Obtaining tandem mass spectrometry data for multiple parent ions in an ion population
Abstract
This invention relates to tandem mass spectrometry and, in particular, to tandem mass spectrometry using a linear ion trap and a time of flight detector to collect mass spectra to form a MS/MS experiment. The accepted standard is to store and mass analyze precursor ions in the ion trap before ejecting the ions axially to a collision cell for fragmentation before mass analysis of the fragments in the time of flight detector. This invention makes use of orthogonal ejection of ions with a narrow range of m/z values to produce a ribbon beam of ions that are injected into the collision cell. The shape of this beam and the high energy of the ions are accommodated by using a planar design of collision cell. Ions are retained in the ion trap during ejection so that successive narrow ranges may be stepped through consecutively to cover all precursor ions of interest.

◆ What is expected:
Decide whether each statement agrees with the abstract on tandem mass spectrometry, answering yes or no and quoting the deciding words: (a) Under the accepted standard, ions leave the ion trap axially for the collision cell. (b) The invention uses a cylindrical collision cell. (c) All ions leave the ion trap at once during ejection. Work only from the abstract above.

◆ Information provided:

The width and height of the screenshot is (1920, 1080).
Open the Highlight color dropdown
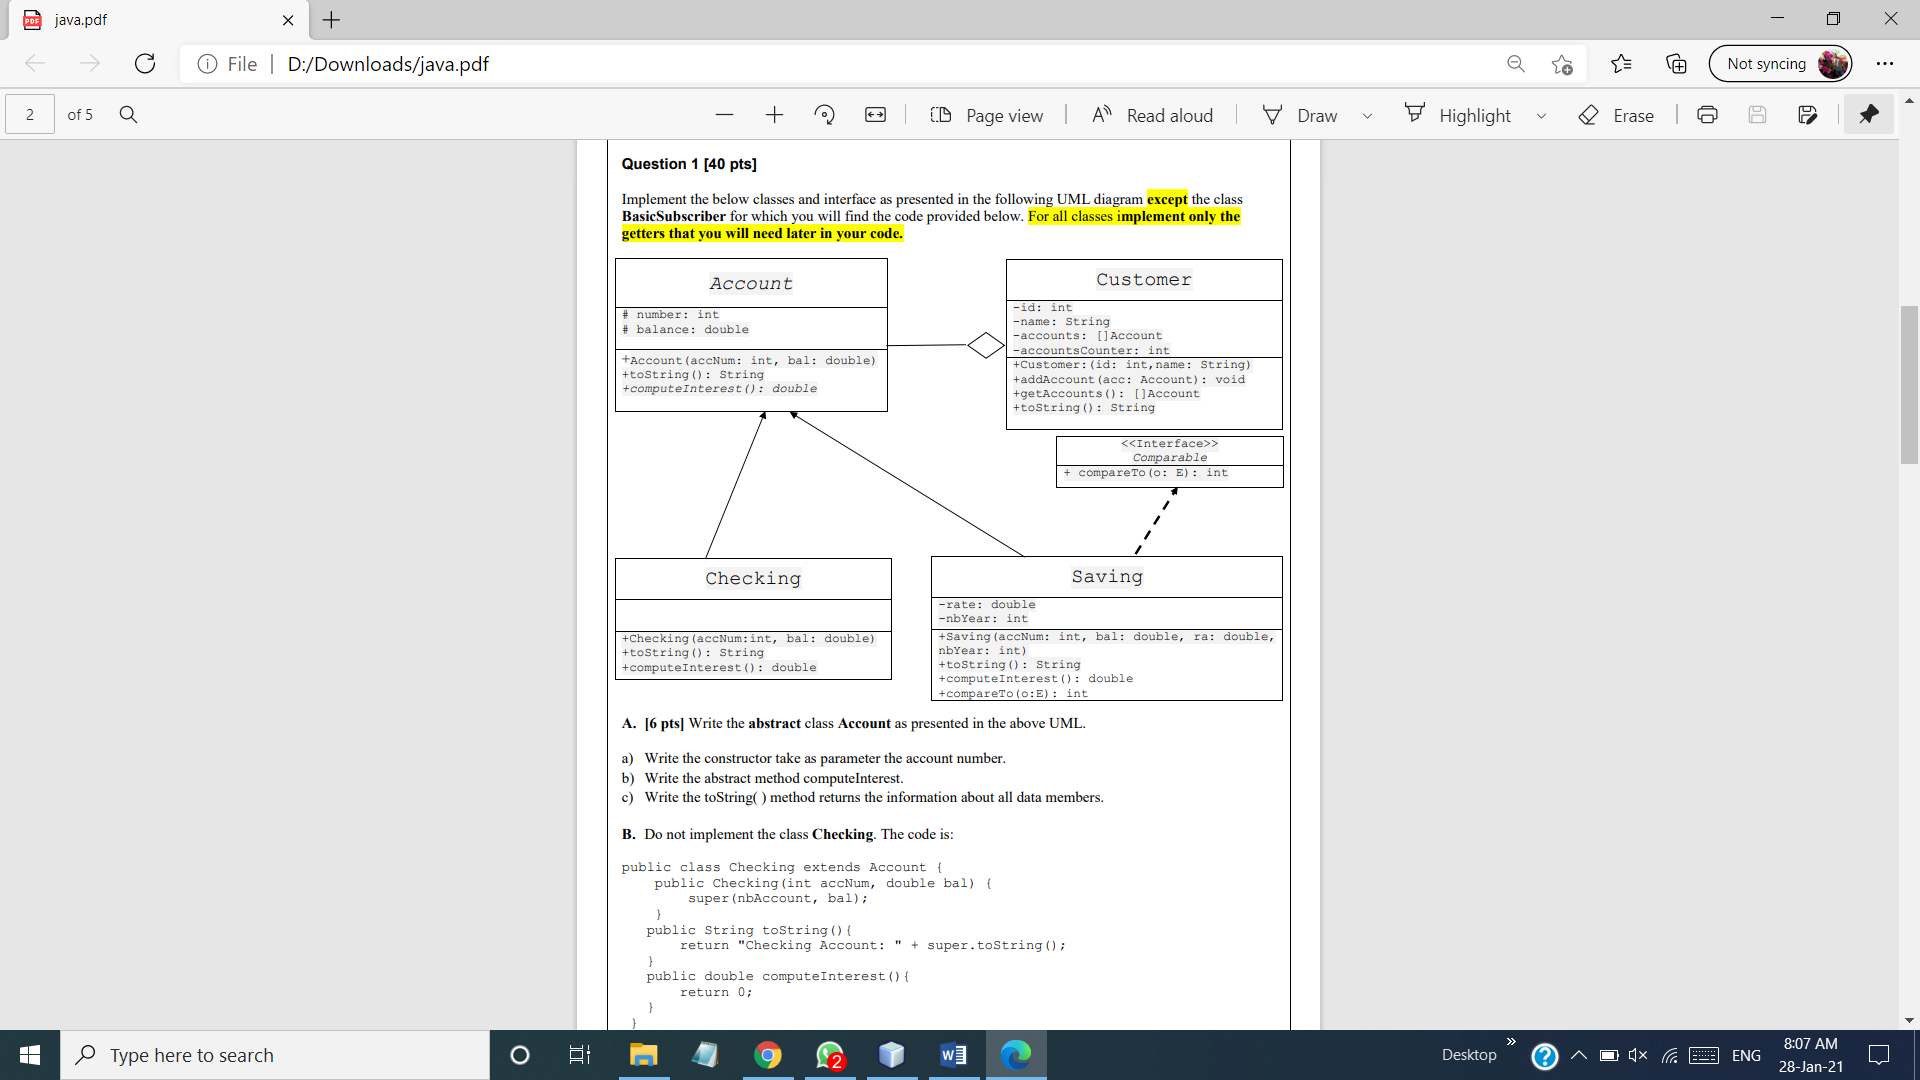click(x=1541, y=114)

◆ Exercise response:
(a) Yes: "before ejecting the ions axially to a collision cell for fragmentation"
(b) No: "by using a planar design of collision cell"
(c) No: "Ions are retained in the ion trap during ejection so that successive narrow ranges may be stepped through consecutively"